In psychotherapy, people often talk about how they are disappointed with their station in life. By any given age, they should have had more toys, done more stuff, accomplished more More. Some people feel this way because the course of their life has varied a bit from what they'd mapped out-- maybe they didn't make it through college, maybe the love of their life disappointed them, maybe a bad break derailed them. Maybe they didn't like what they started out to do and changed paths a bunch of times in search of something more interesting.
I've taken to saying to these people (and I say it a lot) "For some people life is about the journey, for others it's about the destination. For you, it's about the journey." So what if someone hits 25 or 30 or 90 and they haven't finished college or they haven't finished law school or they aren't well up that longed-for (and often miserable) corporate ladder. If you aren't there, if you don't have the car/house/whatever you thought you'd have, it's disappointing and it causes a lot of preoccupation. I'll point out, however, that many people objectively have all the things one "should" have by whatever age, in the world's eye they have every measure of "success" and yet they still strive, still feel disappointed. There's always more money to be made, more toys to be had, another promotion that should have been gotten, more grants, more publications, the vacation home: a story of failure.
Why do we do this? Why are we always measuring ourselves and why have we set it so that some people are deemed failures (by themselves, by others). It's good if you can support yourself financially, it's good to be happy, enjoy the journey.
If my teenagers read this they would deem me the world's biggest hypocrite. They would be right. I am a destination person: I wrote my eighth grade career report on becoming a psychiatrist (I think I was going to do research at Duke running rats through mazes, but hey...). I went through college in three and a half years, went straight to medical school then residency, was a mom by 30, and I've encouraged (the older one would say "pushed") my kids to do well in school and strive. I struggle with a teenage boy who values television and video games and sees my life as a rat race. Last year he told me his "goal" was to win three-quarters of his on-line games. Oh, he's on the same trip (I think), off to college in the fall, but he'd rather not let anyone know.
So two more comments on journeys versus destinations:
One on the college application process--- oy!

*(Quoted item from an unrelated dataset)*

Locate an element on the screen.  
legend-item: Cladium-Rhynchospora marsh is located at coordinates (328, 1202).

The kid filled in one application that had 5 essays: they included asking what professor he wanted to do research with, and "write page 217 of your 300 page autobiography." All the colleges asked what he had to add to ...diversity, life, whatever. It seemed like a lot of clarity, focus, accomplishment and form was wanted from a 16 year old boy. The college application process is a destination thing.

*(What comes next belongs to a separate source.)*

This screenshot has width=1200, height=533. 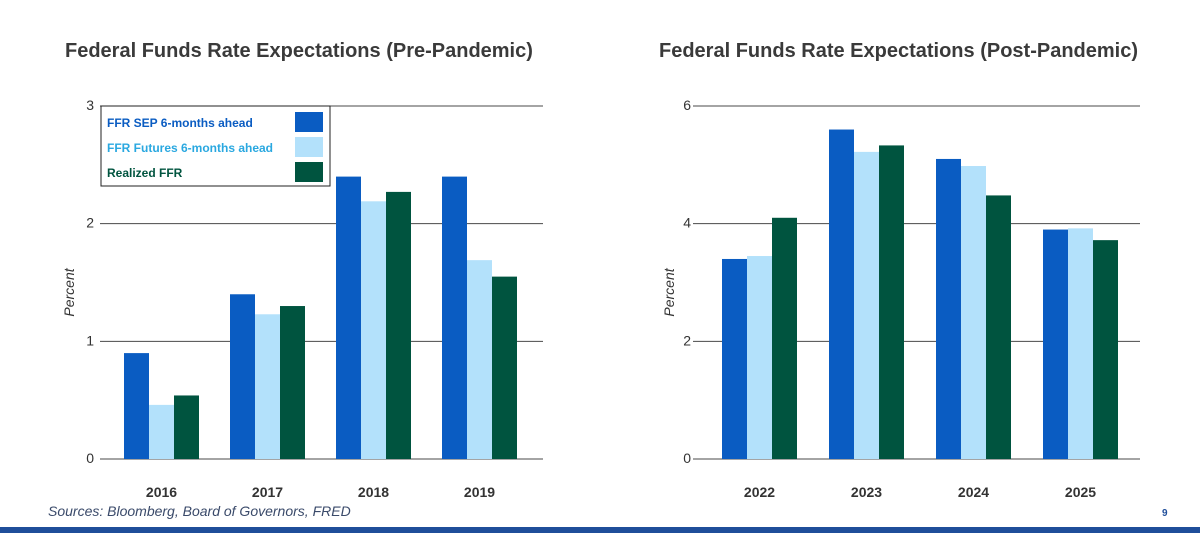 I want to click on bar-2018-ffr-futures-6-months-ahead, so click(x=374, y=330).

Second: yes, I really did write about wanting to be a psychiatrist when I was 13. Why? Yeah, why? I'd never met a psychiatrist, no one in my family is a doctor (much less a shrink), and I'd never met anyone with a mental illness. If anyone figures it out, please call me.
So: my take on it: Clink is a destination person, even if she does stop to smell the mushrooms. Roy is also mostly a destination person, but within the path, he swerves around a bit.